Quali sono i punti di forza dell’Africa? E quali le debolezze?
La voglia potente dei giovani di crescere, di formarsi, di costruire il proprio futuro. Mi dicono: «Don Dante aiutaci a coltivare il diritto di restare, di non essere costretti a scappare con la famiglia». Perciò, abbiamo deciso di investire di più sulla formazione del personale locale e sulle potenzialità dei giovani africani. Le debolezze sono più sul versante del contesto, in parte geografico: ci sono poche infrastrutture e questo rallenta lo sviluppo del Paese, ma anche le strutture di Governo sono fragili.
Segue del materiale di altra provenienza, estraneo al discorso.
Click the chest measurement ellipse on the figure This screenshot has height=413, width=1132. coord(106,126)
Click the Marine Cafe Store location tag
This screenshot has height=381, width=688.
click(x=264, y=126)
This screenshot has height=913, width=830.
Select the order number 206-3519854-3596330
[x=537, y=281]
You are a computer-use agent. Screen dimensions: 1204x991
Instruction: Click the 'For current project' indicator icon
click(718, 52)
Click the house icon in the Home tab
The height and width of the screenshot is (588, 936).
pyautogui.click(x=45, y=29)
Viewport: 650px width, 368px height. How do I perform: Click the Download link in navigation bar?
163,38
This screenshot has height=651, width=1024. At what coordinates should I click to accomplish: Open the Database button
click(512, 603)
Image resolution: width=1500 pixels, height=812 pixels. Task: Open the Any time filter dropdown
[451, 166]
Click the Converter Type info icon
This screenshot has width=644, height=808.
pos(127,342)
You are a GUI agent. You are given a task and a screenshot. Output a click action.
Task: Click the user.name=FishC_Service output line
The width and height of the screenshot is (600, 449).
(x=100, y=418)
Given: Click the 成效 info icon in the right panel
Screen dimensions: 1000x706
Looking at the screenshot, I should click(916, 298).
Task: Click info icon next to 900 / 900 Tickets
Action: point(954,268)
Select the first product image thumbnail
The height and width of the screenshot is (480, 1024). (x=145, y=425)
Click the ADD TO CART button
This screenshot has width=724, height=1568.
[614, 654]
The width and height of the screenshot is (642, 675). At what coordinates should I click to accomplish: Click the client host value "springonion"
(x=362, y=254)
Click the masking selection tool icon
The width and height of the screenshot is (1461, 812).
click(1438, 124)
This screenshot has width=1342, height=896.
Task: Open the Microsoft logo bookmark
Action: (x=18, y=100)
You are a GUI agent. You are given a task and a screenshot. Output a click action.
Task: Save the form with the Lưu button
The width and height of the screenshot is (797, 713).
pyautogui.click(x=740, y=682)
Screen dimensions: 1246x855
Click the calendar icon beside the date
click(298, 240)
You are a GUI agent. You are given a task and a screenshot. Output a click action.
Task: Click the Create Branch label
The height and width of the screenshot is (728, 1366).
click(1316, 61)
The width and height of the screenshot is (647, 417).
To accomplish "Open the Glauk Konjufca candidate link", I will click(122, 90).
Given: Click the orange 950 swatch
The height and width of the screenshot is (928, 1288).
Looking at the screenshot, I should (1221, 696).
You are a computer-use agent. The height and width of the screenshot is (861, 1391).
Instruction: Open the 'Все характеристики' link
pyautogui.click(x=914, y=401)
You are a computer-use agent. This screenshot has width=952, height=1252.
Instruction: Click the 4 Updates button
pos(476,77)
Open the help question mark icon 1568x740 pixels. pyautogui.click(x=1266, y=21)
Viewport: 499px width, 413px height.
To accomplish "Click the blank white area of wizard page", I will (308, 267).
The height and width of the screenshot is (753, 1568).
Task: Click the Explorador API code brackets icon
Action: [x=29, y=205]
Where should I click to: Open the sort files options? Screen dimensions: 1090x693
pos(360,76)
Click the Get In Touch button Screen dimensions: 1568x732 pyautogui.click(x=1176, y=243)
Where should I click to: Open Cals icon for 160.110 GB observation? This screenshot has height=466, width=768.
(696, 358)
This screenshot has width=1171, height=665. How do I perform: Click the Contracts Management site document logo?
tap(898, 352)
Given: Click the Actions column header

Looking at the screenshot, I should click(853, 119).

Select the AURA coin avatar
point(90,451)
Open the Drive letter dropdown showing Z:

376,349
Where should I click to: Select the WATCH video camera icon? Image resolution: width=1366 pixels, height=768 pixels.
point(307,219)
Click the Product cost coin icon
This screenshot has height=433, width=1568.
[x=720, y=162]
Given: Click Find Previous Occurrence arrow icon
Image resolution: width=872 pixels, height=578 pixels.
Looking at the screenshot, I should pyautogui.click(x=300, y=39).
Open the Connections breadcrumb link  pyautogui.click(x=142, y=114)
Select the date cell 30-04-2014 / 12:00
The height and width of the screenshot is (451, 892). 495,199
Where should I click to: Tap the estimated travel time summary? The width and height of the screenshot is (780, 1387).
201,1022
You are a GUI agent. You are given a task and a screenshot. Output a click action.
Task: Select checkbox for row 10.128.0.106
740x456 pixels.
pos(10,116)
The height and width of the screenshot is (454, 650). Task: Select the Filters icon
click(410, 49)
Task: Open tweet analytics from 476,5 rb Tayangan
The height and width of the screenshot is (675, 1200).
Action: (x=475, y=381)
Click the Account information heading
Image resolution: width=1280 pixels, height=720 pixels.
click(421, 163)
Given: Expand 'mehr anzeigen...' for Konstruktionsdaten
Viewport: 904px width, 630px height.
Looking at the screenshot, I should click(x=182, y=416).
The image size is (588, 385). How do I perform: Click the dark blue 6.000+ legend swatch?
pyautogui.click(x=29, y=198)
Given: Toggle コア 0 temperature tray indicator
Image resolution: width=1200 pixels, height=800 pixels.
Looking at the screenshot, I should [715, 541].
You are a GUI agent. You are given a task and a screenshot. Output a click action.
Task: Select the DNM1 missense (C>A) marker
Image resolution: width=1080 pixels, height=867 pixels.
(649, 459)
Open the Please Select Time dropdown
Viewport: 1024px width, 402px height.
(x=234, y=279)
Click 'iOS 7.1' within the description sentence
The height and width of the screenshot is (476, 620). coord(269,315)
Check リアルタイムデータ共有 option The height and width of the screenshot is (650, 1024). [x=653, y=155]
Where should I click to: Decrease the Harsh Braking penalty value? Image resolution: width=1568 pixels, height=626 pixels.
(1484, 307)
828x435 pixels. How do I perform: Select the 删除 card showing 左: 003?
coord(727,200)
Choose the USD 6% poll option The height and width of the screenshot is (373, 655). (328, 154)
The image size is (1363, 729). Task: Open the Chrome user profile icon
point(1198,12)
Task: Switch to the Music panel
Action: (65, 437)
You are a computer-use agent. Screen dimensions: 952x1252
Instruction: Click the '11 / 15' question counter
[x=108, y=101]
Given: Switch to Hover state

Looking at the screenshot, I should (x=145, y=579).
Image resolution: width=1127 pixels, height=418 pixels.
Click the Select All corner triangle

Ad esempio, la Repubblica Centrafricana, dove il Papa è stato e dove noi stiamo lavorando in collaborazione con l’Ospedale pediatrico Bambino Gesù, è un Paese che ha una struttura amministrativa statale debole per formazione, capacità, competenze, esperienze e sistemi di controllo. Dove c’è tanta debolezza e tanta povertà è più facile che la gestione dei fondi pubblici non sia limpida. Anche dal punto di vista sanitario è così, noi andiamo in un Paese e cerchiamo di rafforzare il sistema sanitario ma quando presenta grandi debolezze tentare di aiutarlo non è facile.
Come festeggerete questo compleanno?
Intanto, ringraziando il buon Dio perché la storia è un dono di bene che va preservato e possibilmente sviluppato. Con il cuore colmo di riconoscenza a Dio e a chi è venuto prima di noi, vogliamo continuare a essere al servizio dei più poveri. La sfida più grossa è proprio quella di concentrare il nostro intervento nelle aree più fragili, che chiamiamo “l’ultimo miglio del sistema sanitario”. Negli ultimi 10 anni, con il progetto “Prima le mamme e i bambini”, abbiamo focalizzato la nostra attenzione proprio su queste due categorie dando dignità al parto: purtroppo, in Africa tante donne muoiono ancora nel momento del parto, uno scandalo intollerabile. La nostra priorità resta questa, insieme con l’investimento sul capitale umano. L’Africa ha bisogno di tutto questo per avere sviluppo e futuro.